Tanto para aqueles que legislam quanto àqueles que acatam e promovem a norma social vigente devem ter noção de saber quando uma punição é justa ou não. A criança que intencionalmente destrói um brinquedo de outra criança deve ser punida de forma diferente daquela que, por acidente, quebra um brinquedo. É o que os advogados chamam de “dolo”, ou intenção de fazer alguma coisa.

E o que o swordplay tem a ver com isso? – pergunta a adorável menininha de cabelos loiros encaracolados e olhos clarinhos segurando uma lança capaz de atravessar sem dificuldades um javali.  Tem a ver que se um líder quer ser um líder de verdade tem que aprender a dura lição de separar o que é erro do que é falta.

“Educai as crianças e não será preciso punir os homens” (Pitágoras)
Quando eu fazia kenjutsu no Instituto Niten aqui de Brasília tinha como sensei um dos homens mais fantásticos que já conheci: o senpai Ricardo Lopes. Atrevo-me a dizer que se houvesse uma guerra dentro do Niten e de um lado ficasse o sensei Jorge Kishikawa e do outro o senpai Ricardo eu não teria dúvidas de lutar ao seu lado.

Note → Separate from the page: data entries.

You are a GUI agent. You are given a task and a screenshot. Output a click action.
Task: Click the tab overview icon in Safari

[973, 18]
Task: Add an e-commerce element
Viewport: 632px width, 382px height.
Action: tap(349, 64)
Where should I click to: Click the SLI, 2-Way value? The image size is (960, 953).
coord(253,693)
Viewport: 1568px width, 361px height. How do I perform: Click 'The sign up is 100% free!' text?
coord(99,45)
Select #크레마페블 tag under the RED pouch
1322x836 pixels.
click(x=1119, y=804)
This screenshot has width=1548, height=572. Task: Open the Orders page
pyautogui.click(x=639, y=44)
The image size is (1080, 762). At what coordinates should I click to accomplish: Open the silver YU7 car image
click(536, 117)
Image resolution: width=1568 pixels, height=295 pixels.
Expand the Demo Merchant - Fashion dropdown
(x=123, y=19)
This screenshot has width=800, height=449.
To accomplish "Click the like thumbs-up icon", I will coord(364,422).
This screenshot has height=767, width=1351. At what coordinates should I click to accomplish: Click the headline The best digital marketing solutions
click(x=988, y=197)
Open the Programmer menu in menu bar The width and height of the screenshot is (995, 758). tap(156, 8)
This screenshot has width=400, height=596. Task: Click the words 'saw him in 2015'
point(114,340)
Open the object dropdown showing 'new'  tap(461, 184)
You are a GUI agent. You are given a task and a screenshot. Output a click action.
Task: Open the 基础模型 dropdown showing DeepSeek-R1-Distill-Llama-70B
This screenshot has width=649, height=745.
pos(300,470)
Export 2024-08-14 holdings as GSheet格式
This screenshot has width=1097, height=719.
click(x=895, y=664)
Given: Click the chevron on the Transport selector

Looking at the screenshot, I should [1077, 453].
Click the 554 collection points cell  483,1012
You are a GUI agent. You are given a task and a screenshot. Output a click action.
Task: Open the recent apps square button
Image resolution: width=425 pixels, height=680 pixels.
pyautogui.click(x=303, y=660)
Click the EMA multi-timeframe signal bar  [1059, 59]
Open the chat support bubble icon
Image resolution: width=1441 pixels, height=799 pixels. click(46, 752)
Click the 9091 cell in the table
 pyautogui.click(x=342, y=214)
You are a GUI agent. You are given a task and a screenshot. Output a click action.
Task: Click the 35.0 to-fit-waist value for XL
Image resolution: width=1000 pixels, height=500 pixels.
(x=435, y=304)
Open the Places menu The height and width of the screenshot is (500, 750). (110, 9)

Devido a compromissos profissionais ele teve de se afastar um pouco dos treinos. A sua esposa, senpai Silvana, assumiu o treino com a ajuda de outros graduados. Entretanto a senpai Silvana não tinha o mesmo carisma e trato do senpai Ricardo. Para piorar a situação ela passou a exigir demais de todos nos treino. Não que aquilo me incomodasse. Eu gosto da disciplina japonesa. Mas nem todos se sentem assim. Muitos amigos que hoje praticam apenas swordplay ou fazem parte do Clube do Livro saíram por causa dela. Do seu jeito muito duro de puxar os treinos. Mas era nas punições que ela se destacava. Qualquer coisa era o bastante para se pagar “sapinhos” (uma série de agachamentos feitos com a coluna rela e as mãos atrás da cabeça). Em certa ocasião, um colega de treino não compreendeu bem a instrução dada por ela, por entrar em conflito com uma instrução anterior dada pelo senpai Ricardo, perguntou a ela qual era a forma correta.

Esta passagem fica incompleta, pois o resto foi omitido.